Jun 6, 2017

Ferrari FF – Review

The FF is a mystical beast.  It’s a Ferrari, sure, but it’s also a shooting brake – a first for Ferrari.  It’s also four-wheel drive.  Another first for Maranello.  So, what to make of it. 


Is it a station wagon? Is it a BMW Z3 Coupe with a creatine habit?   It’s actually a shooting brake, a coupe wagon hatchback concoction popularized by the Brits back in the day.  The shooting brake is the format of aftermarket modders that have their hands on a Corvette or M2.  But a factory Ferrari?  Who are we to judge.  It’s also beautiful, in an incredibly ugly kind of way, if you get our drift.  It’s not pretty in any one particular part, but the parts come together in a past perfect future kind of assembly.  Its attractiveness comes from its oddity.



This is common CCC ground here.  It’s all very Ferrari.  Natural hides cover most all surfaces, controls are simply designed and everything is driver centric.  It also has a collection of Ferrari weirdness, like a little compartment in the passenger dash just big enough for a phone to plug in and these little aluminum-tipped arms that extend out of the rear seat to hand the seatbelt to those in the front seats.  The most unique thing in the interior are the two seats in the back.  This 2+2 GT supercar car will fit for adults.  Amazing.


The Drive.

We’ve always liked Ferraris, but we never loved them.  We’ve found mid-engined V8 Ferraris to be a touch nervous and twitchy with throttle response akin to an on/off switch.  The FF keeps all of that Ferrari feel, but lengthens it and smooths it out.  The revs build more smoothly over a longer squeeze of the throttle.  Down shifts come with a bit more of a varoooom blip and even the acceleration is smoothed out, yet no less breathtaking.


The Engine.

It has a whole extra four cylinders! Mounted up front than behind our heads, as we’re used to, the 382 cubic inch V12 engine produces an astonishing 651 horses.  It’s a monster, but it sings La Triviata.  The 7-speed dual clutch gearbox is familiar and Ferrari.  


The 4-wheel drive system.

Who knows.  We didn’t have a real world use for it on the dry spring roads, but that it simply works is enough for us.  Ferrari when to great lengths to get as much weight as low in the car as possible, resulting in an achingly complicated four wheel system that we won’t even get into in this short review.  More on that later, when ice racing comes into season.

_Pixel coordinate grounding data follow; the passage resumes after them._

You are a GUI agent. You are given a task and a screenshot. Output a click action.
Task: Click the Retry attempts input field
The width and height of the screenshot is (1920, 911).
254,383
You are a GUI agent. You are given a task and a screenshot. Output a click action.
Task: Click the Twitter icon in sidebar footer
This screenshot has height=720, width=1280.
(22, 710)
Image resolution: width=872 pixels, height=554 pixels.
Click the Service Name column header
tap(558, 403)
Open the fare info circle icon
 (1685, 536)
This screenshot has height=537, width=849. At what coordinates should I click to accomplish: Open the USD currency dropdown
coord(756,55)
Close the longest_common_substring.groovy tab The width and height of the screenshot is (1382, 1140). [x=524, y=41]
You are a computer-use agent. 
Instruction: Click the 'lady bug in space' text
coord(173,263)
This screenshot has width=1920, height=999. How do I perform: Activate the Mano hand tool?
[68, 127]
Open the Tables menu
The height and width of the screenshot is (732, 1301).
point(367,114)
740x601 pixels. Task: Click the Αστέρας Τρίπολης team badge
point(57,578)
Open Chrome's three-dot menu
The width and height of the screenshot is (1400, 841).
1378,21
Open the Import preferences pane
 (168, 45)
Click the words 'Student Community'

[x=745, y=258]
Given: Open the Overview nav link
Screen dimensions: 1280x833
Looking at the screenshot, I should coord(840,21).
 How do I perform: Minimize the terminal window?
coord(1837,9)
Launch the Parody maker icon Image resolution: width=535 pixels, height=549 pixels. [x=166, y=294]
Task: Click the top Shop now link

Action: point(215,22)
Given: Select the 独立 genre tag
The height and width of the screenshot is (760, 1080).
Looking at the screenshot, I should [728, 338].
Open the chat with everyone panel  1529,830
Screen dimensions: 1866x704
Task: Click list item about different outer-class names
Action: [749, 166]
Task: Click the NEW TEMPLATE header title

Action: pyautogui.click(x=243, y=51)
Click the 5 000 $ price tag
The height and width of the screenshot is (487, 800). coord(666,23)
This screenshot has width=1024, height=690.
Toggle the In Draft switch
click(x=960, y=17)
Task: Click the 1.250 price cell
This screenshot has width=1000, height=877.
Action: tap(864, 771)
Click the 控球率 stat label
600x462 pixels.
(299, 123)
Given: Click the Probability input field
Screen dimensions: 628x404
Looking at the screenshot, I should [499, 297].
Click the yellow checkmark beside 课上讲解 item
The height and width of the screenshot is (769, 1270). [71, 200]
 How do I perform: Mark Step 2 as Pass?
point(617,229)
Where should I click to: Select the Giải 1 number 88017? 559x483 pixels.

Ferrari seems to have high and low eras.  The always colorful Jeremy Clarkson will say when Ferrari is wining in F1, their road cars are crap.  When the road car is a winner, their grand prix team a loser.  But last weekend, Ferrari mounted the top two steps in Monaco and we think the FF is one of the best Fezzas we’ve ever introduced to the fleet, so the trend is bucked.  What’s more is you can take a classic Ferrari excursion and do it with three friends, as opposed to the custom solo passenger seat.  There’s room for everyone’s bags too, so what’s not to love?